When you win a cup in PES 4, your team steps up to a podium to collect medals from the visiting dignitary before your captain gets handed the cup and lifts it above his head while fireworks light up the sky. On the modern PES and FIFA games, this is de rigueur, but back in 2004 this wasn’t something every football game did. Normally on FIFA, you’d just see your players run around for a bit and that would be your lot. PES 4 was the first game I remember playing where it really got the feel for what one of those ceremonies was really like. Only in the past couple of years has FIFA managed to do a decent job of recreating it themselves.
As a football fan, PES 4 brought the beautiful game to life in ways that previous games had not managed to do, all while being graphically pleasing to look at and imminently playable from the off. Whereas FIFA was moving from gimmick to gimmick in a desperate attempt to claw punters back to the fold, PES was basing its football game around the actual football.

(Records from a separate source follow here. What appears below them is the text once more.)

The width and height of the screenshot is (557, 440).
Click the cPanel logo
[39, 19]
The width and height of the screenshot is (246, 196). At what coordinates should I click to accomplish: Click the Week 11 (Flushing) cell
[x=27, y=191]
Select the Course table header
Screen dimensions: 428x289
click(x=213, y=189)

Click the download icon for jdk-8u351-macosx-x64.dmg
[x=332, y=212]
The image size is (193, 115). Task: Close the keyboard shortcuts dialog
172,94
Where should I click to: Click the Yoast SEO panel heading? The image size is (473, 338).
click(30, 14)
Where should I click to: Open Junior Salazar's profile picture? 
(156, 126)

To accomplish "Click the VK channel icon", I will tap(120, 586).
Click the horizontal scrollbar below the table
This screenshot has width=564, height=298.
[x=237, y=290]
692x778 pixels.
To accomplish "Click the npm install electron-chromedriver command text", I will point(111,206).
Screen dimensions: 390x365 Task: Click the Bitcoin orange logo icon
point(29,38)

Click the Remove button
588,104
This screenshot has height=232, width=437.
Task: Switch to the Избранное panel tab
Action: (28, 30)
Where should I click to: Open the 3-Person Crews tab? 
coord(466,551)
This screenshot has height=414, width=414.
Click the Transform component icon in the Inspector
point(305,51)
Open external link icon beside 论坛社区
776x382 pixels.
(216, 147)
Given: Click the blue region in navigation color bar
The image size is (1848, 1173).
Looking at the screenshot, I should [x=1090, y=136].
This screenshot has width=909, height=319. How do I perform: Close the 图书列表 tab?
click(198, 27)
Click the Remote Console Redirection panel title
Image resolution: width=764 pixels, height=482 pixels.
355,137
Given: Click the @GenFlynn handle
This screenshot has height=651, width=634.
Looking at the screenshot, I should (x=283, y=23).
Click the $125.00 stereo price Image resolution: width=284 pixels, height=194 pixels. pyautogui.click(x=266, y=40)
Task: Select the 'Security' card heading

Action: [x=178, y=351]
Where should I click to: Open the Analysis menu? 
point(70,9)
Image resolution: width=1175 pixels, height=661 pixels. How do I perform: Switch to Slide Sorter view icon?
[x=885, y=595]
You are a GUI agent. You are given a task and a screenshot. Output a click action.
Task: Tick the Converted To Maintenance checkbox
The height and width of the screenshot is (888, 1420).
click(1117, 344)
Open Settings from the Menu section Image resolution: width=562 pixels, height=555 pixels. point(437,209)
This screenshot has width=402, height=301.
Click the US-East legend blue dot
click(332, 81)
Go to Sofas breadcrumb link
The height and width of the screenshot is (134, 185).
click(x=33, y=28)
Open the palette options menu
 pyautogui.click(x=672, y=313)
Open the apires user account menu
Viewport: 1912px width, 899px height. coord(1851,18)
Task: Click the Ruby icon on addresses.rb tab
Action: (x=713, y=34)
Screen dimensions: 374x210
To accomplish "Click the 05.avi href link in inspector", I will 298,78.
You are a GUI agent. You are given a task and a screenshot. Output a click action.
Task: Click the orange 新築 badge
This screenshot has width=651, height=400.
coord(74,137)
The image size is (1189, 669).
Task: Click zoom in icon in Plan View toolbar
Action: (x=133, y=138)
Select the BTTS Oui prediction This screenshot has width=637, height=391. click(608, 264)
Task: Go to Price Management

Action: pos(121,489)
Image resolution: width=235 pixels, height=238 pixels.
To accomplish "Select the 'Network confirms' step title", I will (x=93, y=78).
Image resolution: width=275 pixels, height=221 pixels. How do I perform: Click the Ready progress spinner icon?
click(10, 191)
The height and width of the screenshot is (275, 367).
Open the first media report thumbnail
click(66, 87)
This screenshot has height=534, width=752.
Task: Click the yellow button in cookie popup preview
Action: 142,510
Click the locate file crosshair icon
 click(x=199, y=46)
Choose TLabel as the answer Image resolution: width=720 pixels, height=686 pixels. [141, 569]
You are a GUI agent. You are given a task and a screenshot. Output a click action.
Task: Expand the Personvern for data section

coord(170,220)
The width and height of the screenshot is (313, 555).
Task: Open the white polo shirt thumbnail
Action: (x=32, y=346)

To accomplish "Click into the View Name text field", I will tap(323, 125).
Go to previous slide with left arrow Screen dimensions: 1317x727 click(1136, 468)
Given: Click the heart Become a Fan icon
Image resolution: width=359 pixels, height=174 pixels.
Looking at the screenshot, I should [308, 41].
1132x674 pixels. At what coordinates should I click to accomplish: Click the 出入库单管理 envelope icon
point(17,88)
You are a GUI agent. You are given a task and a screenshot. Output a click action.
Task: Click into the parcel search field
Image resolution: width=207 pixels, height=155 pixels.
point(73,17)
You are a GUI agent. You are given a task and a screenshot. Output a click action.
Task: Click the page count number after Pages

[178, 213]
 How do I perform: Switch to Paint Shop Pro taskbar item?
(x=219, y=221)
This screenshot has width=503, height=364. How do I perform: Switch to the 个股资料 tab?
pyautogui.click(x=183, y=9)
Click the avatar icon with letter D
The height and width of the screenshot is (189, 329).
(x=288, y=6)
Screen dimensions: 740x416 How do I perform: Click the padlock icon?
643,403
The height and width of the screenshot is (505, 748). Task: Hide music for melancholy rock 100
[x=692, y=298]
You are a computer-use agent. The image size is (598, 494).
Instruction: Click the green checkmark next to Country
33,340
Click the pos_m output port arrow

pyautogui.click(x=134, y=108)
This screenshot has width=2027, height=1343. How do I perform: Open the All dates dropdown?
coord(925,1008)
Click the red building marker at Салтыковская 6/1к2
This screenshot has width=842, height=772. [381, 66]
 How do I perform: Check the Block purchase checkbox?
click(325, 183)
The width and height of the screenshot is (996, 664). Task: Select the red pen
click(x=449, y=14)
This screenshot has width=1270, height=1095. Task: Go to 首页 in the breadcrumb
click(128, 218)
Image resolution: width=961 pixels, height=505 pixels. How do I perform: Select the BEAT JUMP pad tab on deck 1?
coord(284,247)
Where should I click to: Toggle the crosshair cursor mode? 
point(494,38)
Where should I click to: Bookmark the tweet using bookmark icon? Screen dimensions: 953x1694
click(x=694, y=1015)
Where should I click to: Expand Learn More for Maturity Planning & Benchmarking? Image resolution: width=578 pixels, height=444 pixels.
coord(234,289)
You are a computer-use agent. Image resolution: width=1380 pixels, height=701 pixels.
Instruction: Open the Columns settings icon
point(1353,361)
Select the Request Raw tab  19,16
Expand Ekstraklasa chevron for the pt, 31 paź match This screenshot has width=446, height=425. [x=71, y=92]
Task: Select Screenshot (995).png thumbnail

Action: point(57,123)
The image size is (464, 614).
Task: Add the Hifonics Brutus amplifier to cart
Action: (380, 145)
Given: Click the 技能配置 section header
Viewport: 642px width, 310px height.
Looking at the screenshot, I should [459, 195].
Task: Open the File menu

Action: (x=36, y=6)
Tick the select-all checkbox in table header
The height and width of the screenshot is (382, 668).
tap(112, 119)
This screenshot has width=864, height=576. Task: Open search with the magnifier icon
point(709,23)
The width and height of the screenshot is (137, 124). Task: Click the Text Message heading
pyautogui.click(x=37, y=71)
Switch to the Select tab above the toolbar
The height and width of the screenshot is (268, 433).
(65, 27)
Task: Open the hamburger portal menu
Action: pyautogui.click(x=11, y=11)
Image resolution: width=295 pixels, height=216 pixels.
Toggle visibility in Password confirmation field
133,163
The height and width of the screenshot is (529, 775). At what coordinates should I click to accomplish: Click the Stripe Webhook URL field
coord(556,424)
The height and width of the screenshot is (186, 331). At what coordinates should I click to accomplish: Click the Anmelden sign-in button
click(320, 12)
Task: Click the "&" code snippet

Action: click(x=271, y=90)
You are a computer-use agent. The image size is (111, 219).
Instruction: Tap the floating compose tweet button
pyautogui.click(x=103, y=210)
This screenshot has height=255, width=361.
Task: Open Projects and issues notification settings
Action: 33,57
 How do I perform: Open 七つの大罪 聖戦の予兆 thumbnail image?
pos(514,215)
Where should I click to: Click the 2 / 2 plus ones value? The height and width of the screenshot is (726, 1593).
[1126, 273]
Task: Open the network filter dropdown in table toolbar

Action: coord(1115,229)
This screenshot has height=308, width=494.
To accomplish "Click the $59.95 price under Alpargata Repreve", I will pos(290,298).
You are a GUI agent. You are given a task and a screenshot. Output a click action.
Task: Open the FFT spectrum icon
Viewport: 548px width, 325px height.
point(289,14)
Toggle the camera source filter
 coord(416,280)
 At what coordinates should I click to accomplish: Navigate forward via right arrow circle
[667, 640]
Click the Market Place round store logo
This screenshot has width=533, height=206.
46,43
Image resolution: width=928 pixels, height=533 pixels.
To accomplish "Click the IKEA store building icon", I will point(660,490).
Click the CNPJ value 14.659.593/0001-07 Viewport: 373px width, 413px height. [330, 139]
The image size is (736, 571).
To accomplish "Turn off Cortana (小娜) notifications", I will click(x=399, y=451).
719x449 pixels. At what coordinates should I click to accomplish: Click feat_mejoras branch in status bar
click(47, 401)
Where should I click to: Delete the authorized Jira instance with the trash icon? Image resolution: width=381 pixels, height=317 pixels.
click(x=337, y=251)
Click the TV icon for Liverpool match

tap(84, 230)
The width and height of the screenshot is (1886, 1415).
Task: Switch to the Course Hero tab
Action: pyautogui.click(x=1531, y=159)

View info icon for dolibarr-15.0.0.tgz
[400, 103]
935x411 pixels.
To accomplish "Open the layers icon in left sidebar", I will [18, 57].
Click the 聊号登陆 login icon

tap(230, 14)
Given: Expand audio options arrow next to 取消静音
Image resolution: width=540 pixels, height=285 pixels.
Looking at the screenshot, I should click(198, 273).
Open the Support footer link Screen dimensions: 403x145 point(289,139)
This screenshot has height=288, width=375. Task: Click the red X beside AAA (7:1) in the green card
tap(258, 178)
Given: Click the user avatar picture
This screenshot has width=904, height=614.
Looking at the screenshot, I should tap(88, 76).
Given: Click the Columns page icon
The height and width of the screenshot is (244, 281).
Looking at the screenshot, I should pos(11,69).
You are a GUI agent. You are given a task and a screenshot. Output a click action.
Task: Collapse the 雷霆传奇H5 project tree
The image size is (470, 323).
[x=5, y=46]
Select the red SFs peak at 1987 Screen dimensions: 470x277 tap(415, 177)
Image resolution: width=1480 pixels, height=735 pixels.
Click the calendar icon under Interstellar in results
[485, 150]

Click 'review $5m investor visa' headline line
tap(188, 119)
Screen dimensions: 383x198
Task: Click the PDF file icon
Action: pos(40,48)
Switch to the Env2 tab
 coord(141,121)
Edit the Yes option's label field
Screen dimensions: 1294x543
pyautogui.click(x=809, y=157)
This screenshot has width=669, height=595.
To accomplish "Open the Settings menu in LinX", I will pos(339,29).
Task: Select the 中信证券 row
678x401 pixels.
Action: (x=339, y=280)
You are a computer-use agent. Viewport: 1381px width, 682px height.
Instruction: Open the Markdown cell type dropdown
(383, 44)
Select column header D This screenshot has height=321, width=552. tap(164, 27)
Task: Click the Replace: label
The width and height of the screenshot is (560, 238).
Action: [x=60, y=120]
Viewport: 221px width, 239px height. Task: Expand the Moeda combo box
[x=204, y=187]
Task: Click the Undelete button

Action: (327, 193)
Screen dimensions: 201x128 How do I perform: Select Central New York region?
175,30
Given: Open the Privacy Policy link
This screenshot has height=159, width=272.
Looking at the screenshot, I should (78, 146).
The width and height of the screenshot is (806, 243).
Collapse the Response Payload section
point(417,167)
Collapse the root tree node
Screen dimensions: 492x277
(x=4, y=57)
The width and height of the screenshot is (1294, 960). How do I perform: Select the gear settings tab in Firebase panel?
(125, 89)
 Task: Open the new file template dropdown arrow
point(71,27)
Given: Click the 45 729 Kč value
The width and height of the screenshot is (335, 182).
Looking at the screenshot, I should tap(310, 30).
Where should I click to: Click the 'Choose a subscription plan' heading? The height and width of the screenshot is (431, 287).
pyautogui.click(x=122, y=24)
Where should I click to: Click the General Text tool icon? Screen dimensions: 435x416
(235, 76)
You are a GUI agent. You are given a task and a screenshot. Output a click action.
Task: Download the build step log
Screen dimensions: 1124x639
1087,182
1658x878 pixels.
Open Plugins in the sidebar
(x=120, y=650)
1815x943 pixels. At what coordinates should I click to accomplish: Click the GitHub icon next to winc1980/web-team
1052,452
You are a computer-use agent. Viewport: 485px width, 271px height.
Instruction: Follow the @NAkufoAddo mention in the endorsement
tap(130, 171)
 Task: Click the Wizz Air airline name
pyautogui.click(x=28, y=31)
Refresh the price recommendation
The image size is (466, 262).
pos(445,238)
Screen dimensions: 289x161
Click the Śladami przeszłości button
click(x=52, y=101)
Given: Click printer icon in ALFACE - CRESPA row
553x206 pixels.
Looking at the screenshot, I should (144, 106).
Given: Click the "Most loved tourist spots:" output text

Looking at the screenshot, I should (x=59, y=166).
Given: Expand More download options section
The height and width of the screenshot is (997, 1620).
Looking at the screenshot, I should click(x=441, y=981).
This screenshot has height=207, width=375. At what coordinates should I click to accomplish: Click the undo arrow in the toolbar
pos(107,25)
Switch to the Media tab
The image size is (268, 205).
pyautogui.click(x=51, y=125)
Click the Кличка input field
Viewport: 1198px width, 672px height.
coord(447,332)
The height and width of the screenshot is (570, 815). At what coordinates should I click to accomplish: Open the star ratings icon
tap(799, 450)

This game just had an intangible about it that made it special. If you know and love your football, this was the game for you. I don’t know how accessible it was for newcomers or casual fans, but they were probably all playing FIFA anyway. PES was the superior football series of this time period, and PES 4 was the game from this unbelievable hot streak that I enjoyed the most.
Yes, the game lacked the official licenses that FIFA enjoyed, but it had something FIFA just didn’t have at the time, and that was a grasp of what football was and what the football fanatic wanted from a virtual kick about. It managed to overcome its lack of license by providing a better overall football experience. It was only when FIFA caught up in terms of gameplay that the lack of license really started to hurt the series, but then again Konami cutting corners is hardly anything new these days, is it?
And going back to play the game both on Xbox and PS2, I can say that the game is much better on Xbox. It plays smoother, the graphics are better, and it’s just generally better on the Microsoft Brick than it is on Sony’s machine.
The game is a must have for any footy fanatic, and if you own both a PS2 and an Xbox, I’d certainly recommend picking the game up for Microsoft’s console.